__Task__
Line by line, repeat the data below exactly, beginning at the first line and ending at the line with "Screen dimensions: 200x174". Omit pictures.

__Screenshot grounding data__
- - - -

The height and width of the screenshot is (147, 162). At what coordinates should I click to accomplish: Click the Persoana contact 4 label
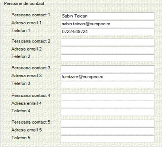click(x=31, y=96)
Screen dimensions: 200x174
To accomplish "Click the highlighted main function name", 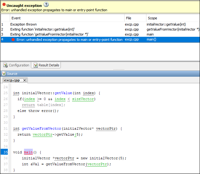I will pos(28,152).
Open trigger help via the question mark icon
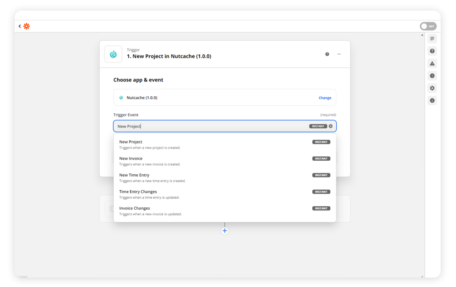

- - - -

__The answer__
The height and width of the screenshot is (147, 162). At what coordinates should I click to accomplish: Click the Persoana contact 4 label
click(x=31, y=96)
Screen dimensions: 200x174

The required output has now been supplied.